Importante elemento dell’estetica del brand è proprio la drammaticità di vestibilità e silhouette: jeans decorati con antiche tecniche di cucitura sashiko, denim jacket con colletti e bordi inferiori segati via, piumini dall’aspetto tridimensionale intrecciati con storiche tecniche del periodo Jōmon, trattamenti a base di succo di cachi che rendono i jeans rigidi e quasi scultorei nel loro fit, camicie di flanella create cucendo insieme cinque diverse camicie di flanella tagliate trasversalmente, l’utilizzo della tradizionale tecnica giapponese Boro che prevede la sovrapposizione di diversi tessuti tenuti insieme da un pattern di cucitura decorativo, creando quell’estetica patchwork DIY che fa sembrare gli item anticati– ogni singolo pezzo presenta dettagli unici e difetti intenzionali che, idealmente, dovrebbero accumularsi sempre di più accogliendo, per così dire, nel design del capo la vita stessa di chi lo indossa e rendendolo unico nel suo genere. Secondo questa concezione, che ricade sempre nell’ambito della filosofia wabi-sabi, il capo non deve rimanere integro e immutato dal momento della vendita ma, al contrario, arricchirsi di dettagli con ogni logorio o smagliatura – dettagli che in fabbrica non sarebbe possibile ricreare e che in definitiva costituiscono il senso di vissuto che rende ciascun pezzo speciale. 

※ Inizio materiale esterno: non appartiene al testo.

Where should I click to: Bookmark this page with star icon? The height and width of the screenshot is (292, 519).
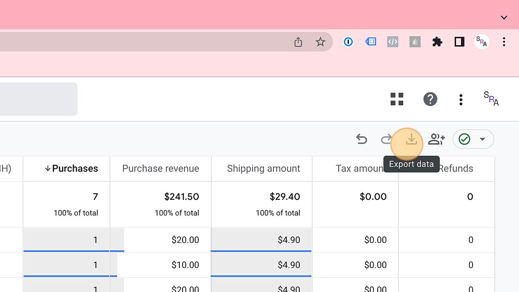pos(320,42)
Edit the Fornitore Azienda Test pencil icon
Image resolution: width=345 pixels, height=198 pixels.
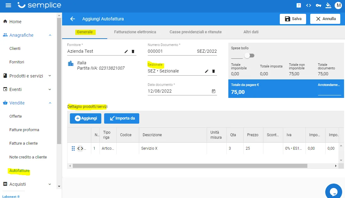[126, 51]
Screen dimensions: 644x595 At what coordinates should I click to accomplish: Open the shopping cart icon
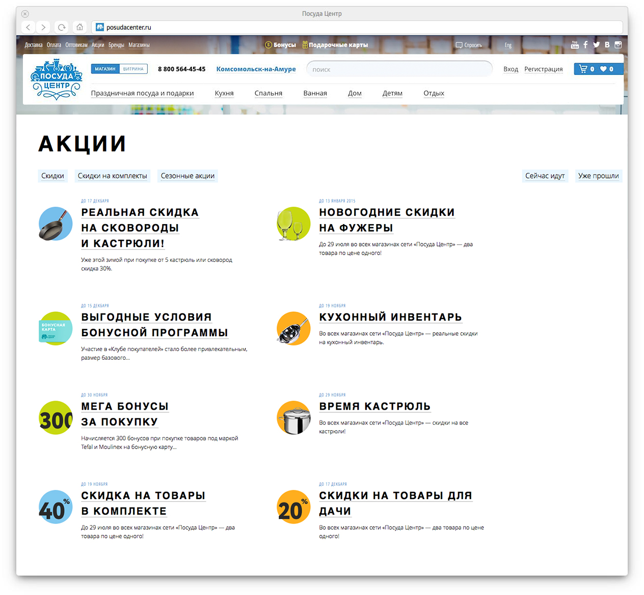tap(584, 69)
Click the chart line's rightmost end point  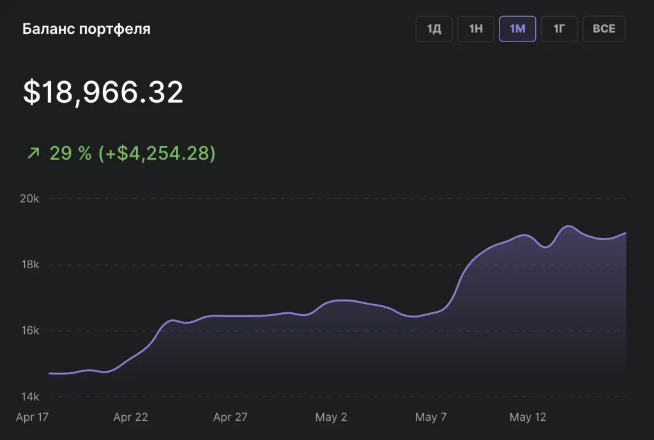(x=625, y=233)
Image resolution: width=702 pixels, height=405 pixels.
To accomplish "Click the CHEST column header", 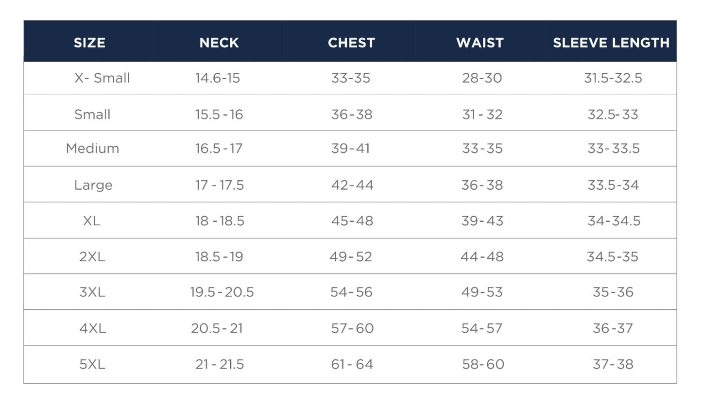I will pyautogui.click(x=351, y=43).
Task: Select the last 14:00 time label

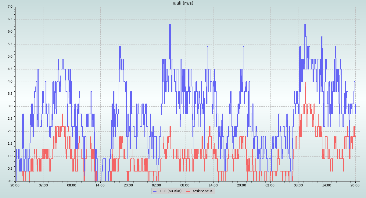Action: click(327, 185)
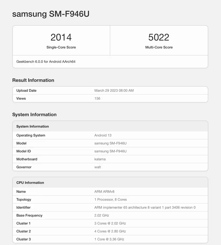Click the samsung SM-F946U page title
This screenshot has width=221, height=245.
(51, 14)
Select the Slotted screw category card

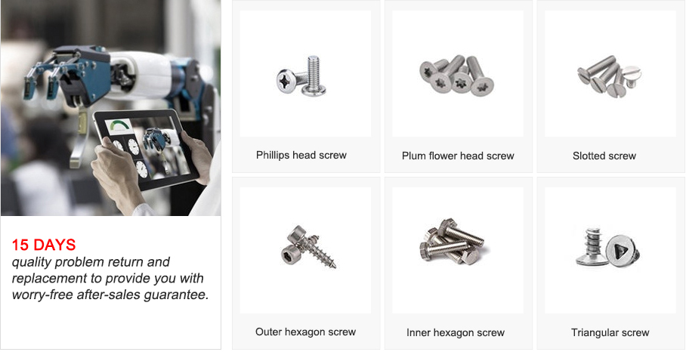tap(610, 87)
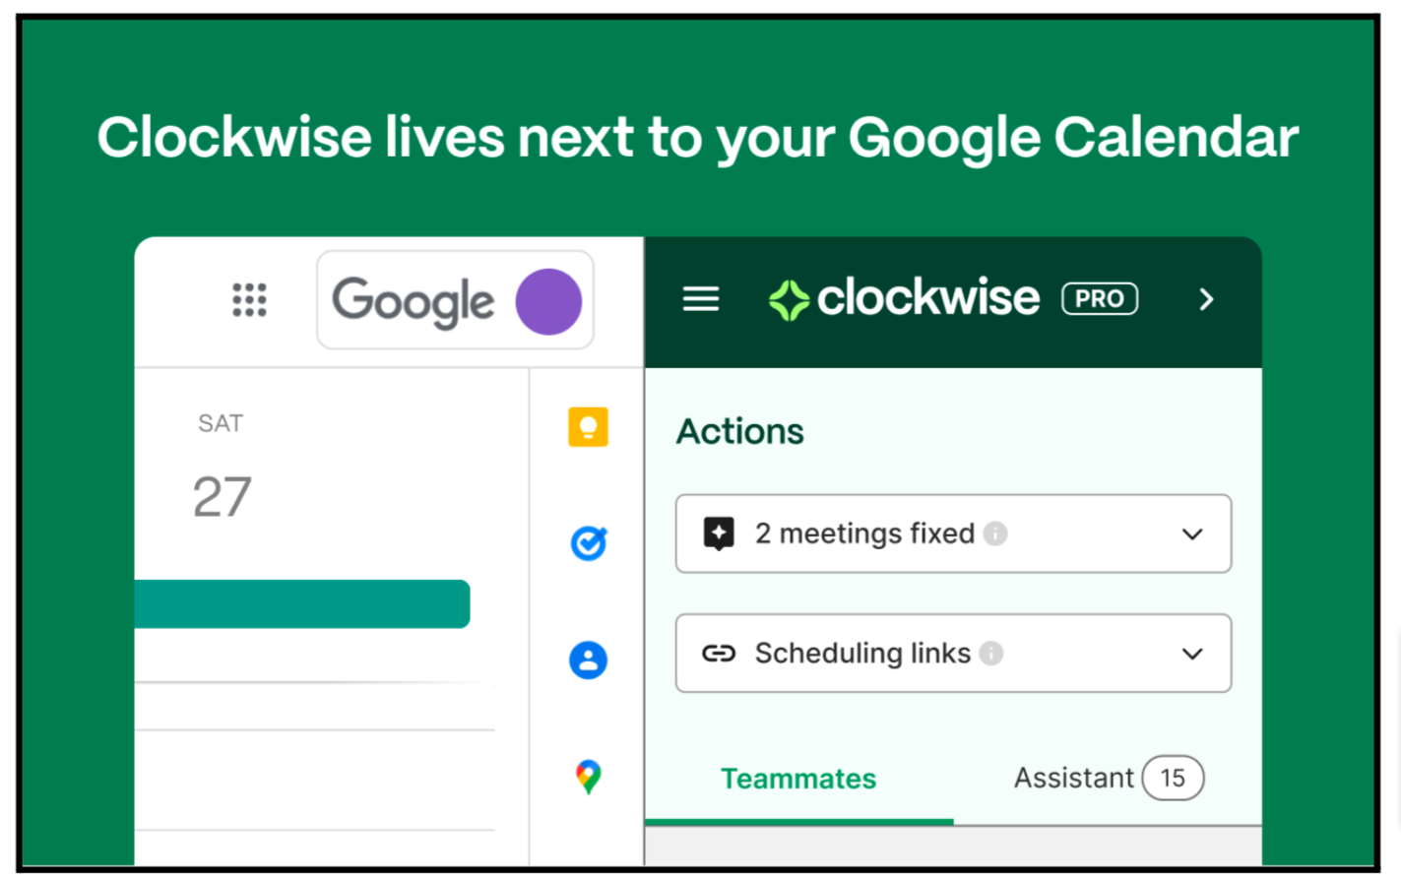Click the PRO badge
The image size is (1401, 881).
(x=1099, y=298)
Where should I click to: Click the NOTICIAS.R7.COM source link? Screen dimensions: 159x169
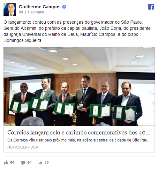coord(23,147)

Gli abiti di Kapital hanno valore più per lo spirito con il quale vengono creati che per l’opulenza dei materiali o le acrobazie sartoriali del design - che comunque non mancano. Indossarli è un’esperienza e le esperienze che si fanno indossandoli finiscono per influire sul loro stesso aspetto finale – in una parola, gli abiti cambiano insieme a chi li indossa, trascendendo lo stesso concetto di semplice jeans  e diventando quasi creature vive, in un flusso costante di sottili trasformazioni.